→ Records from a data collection
━━━━━━━━━━━━━━━━

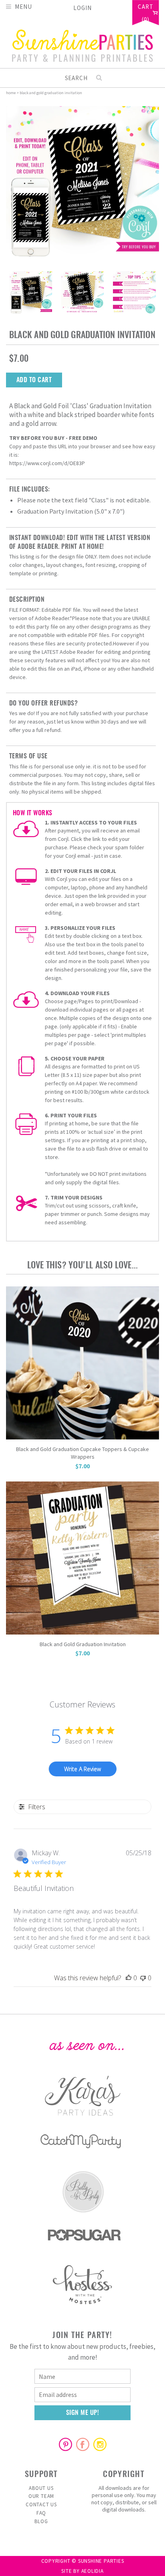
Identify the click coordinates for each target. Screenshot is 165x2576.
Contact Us (41, 2504)
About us (41, 2488)
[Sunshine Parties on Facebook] (82, 2444)
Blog (41, 2521)
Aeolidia (92, 2571)
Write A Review (82, 1769)
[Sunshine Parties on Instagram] (100, 2444)
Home (11, 92)
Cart (145, 7)
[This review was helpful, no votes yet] (128, 1977)
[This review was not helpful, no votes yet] (143, 1977)
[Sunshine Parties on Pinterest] (65, 2444)
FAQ (41, 2512)
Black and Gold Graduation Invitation (83, 1644)
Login (82, 8)
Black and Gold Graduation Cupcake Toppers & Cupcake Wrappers (82, 1453)
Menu (23, 6)
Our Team (41, 2496)
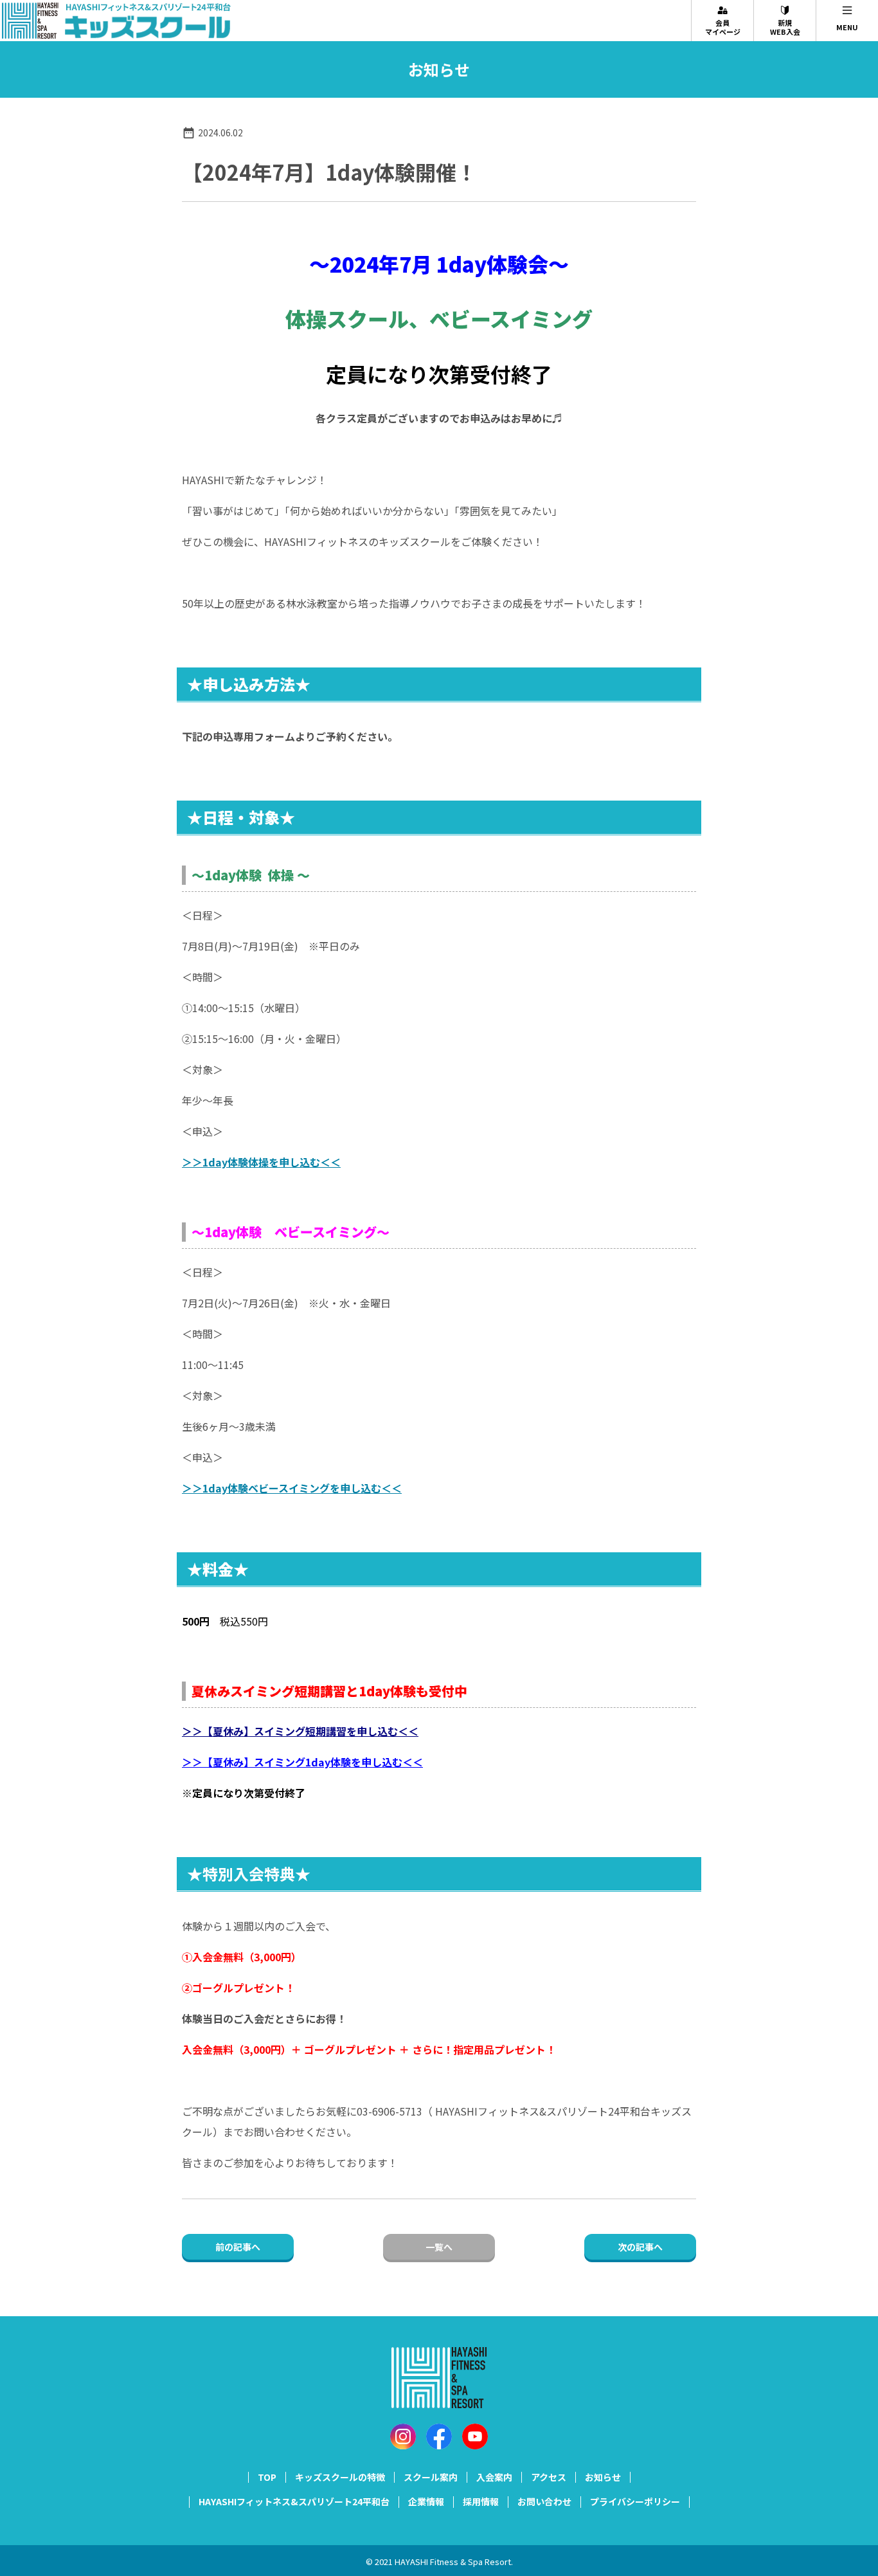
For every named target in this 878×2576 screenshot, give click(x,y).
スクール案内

━━━━━━━━━━━━━━━━

→ What is being asked
Your reply should consist solely of the lines above, from the opening line through the line with "Our Team (41, 2496)", reproduced exactly and without pictures.

→ Answer below
Identify the click coordinates for each target. Screenshot is 165x2576.
Contact Us (41, 2504)
About us (41, 2488)
[Sunshine Parties on Facebook] (82, 2444)
Blog (41, 2521)
Aeolidia (92, 2571)
Write A Review (82, 1769)
[Sunshine Parties on Instagram] (100, 2444)
Home (11, 92)
Cart (145, 7)
[This review was helpful, no votes yet] (128, 1977)
[This review was not helpful, no votes yet] (143, 1977)
[Sunshine Parties on Pinterest] (65, 2444)
FAQ (41, 2512)
Black and Gold Graduation Invitation (83, 1644)
Login (82, 8)
Black and Gold Graduation Cupcake Toppers & Cupcake Wrappers (82, 1453)
Menu (23, 6)
Our Team (41, 2496)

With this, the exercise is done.